Docs/SDK/Quick Start

Quick Start Guide

Get started with Predicate SDK in 5 minutes. This guide walks you through a complete login automation example.

1 Install the SDK

Install the Predicate SDK for your preferred language:

# Install the Python SDK
pip install predicatelabs

# Install Chromium browser (required for automation)
playwright install chromium

2 Get Your API Key (Optional)

API key enables smarter filtering and saves LLM token usage

Sign up at www.predicatelabs.dev to get your API key. You can also test locally without an API key.

export PREDICATE_API_KEY="sk_..."

3 Use Predicate Debugger with Your Existing Agent

If you already have an AI web agent (LangChain, browser-use, your own loop), you can keep it — and attach Predicate Debugger as a verification + tracing sidecar.

Full Example: Agent Loop + PredicateDebugger Verification

Notes:

import asyncio

from predicate import PredicateDebugger
from predicate.tracing import Tracer, JsonlTraceSink
from predicate.verification import exists, url_contains


class MyAgent:
    """
    Your existing agent/framework.
    It owns the browser and returns a Playwright Page.
    """

    def __init__(self, page):
        self.page = page  # playwright.async_api.Page

    async def step(self) -> None:
        # Example "action" - replace with your real agent step
        await self.page.click("text=Checkout")


async def main() -> None:
    # 1) Your agent/framework provides the Playwright page
    page = agent.get_page()  # playwright.async_api.Page

    # 2) Create tracer (writes trace.jsonl)
    tracer = Tracer(run_id="quickstart-run", sink=JsonlTraceSink("trace.jsonl"))

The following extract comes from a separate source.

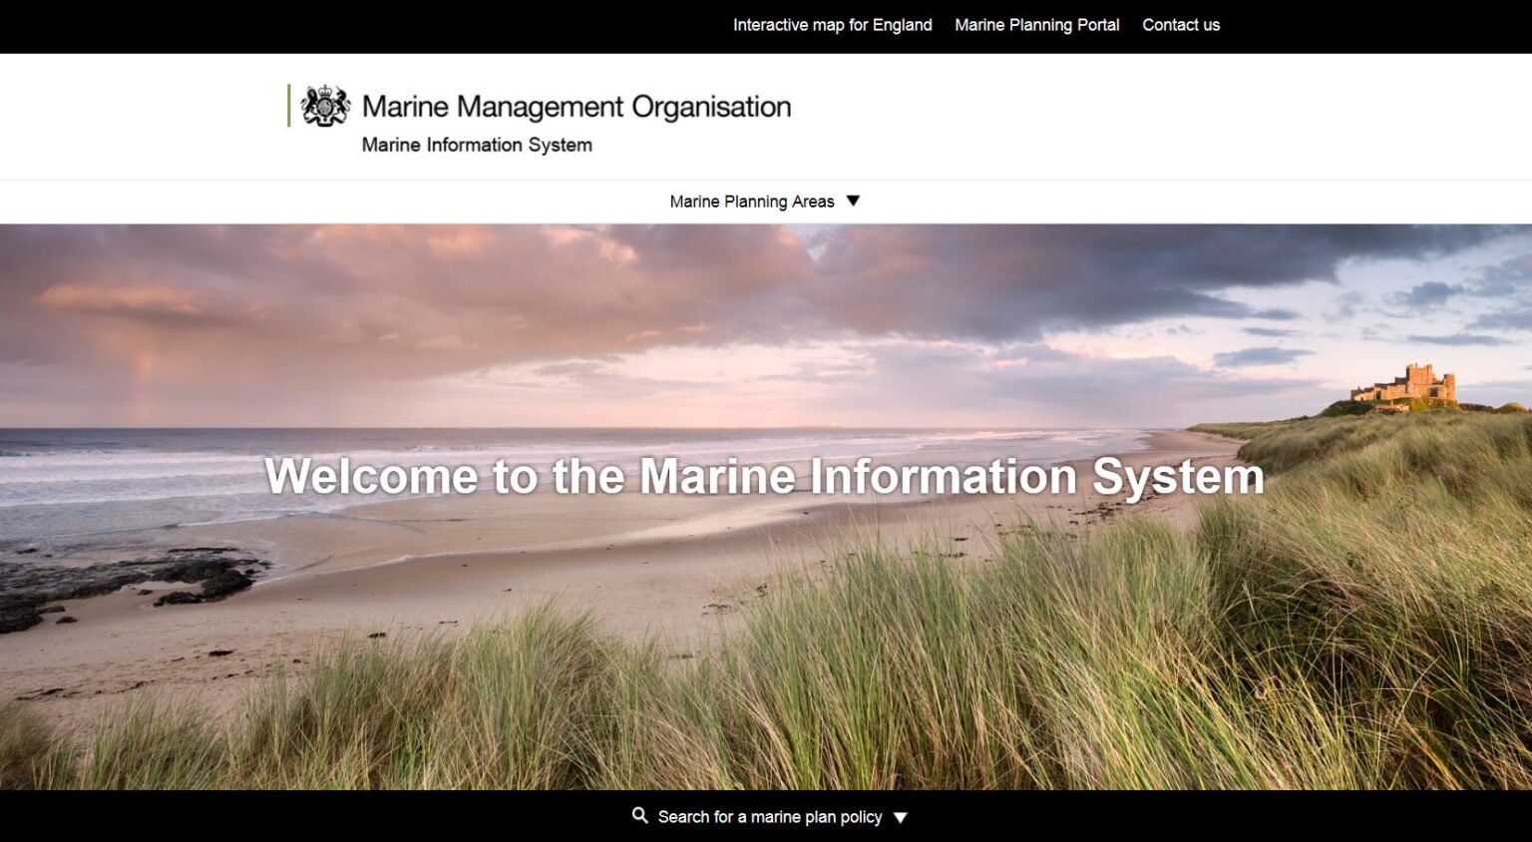The height and width of the screenshot is (842, 1532).
Task: Click the search icon beside the policy text
Action: pyautogui.click(x=638, y=815)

    # 3) Attach PredicateDebugger to your existing page (sidecar mode)
    dbg = PredicateDebugger.attach(page, tracer=tracer)

    # 4) Your agent loop runs as usual…
    await agent.step()

    # 5) …and you verify outcomes with Predicate (deterministic)
    # Local-only snapshot (no API key required):
    await dbg.snapshot(use_api=False, goal="verify:after-step", limit=120)

    # Checks can be added dynamically (LLM can decide what to verify):
    dbg.check(url_contains("checkout"), label="navigated_to_checkout", required=True).once()
    dbg.check(exists("role=heading text~'Checkout'"), label="checkout_heading_visible").once()

    # Optional: group checks into a step boundary (creates a clean trace segment)
    async with dbg.step("verify:checkout"):
        await dbg.snapshot(use_api=False)
        await dbg.check(exists("role=button text~'Place Order'"), label="place_order_visible", required=True).eventually()


if __name__ == "__main__":
    asyncio.run(main())

4 Run Your Script

python your_script.py

Run the script that contains your agent loop. If you used the examples above, this will open a browser, execute your agent step(s), and then run Predicate verification.

5 Drive the Loop with the Predicate SDK (Optional)

If you don't already have an agent framework, you can also use the Predicate SDK directly to drive the browser with snapshots + actions.

Login Form Example (SDK-driven)

from predicate import PredicateBrowser, snapshot, find, type_text, click, wait_for

# Create browser instance
with PredicateBrowser(api_key="sk_...") as browser:
    # Navigate to login page
    browser.page.goto("https://example.com/login")

    # PERCEPTION: Take snapshot and find elements
    snap = snapshot(browser)
    email_input = find(snap, "role=textbox text~'email'")
    password_input = find(snap, "role=textbox text~'password'")
    submit_btn = find(snap, "role=button text~'sign in'")

    # ACTION: Interact with the page
    type_text(browser, email_input.id, "user@example.com")
    type_text(browser, password_input.id, "password123")
    click(browser, submit_btn.id)

    # VERIFICATION: Wait for success
    result = wait_for(browser, "role=heading text~'Dashboard'", timeout=5.0)

    if result.found:
        print("✓ Login successful!")
    else:
        print("✗ Login failed")

What You Learned

Common Questions

Do I need an API key to test locally?

No! You can use use_api=False to process everything locally. This won't charge credits but also won't include importance ranking.

How do semantic queries work?

Queries use operators like role=button, text~"Submit" (contains), importance>500. See the full reference for all operators.

What if an element isn't found?

Use wait_for() to wait for elements to appear. Check element visibility with element.in_viewport and element.is_occluded.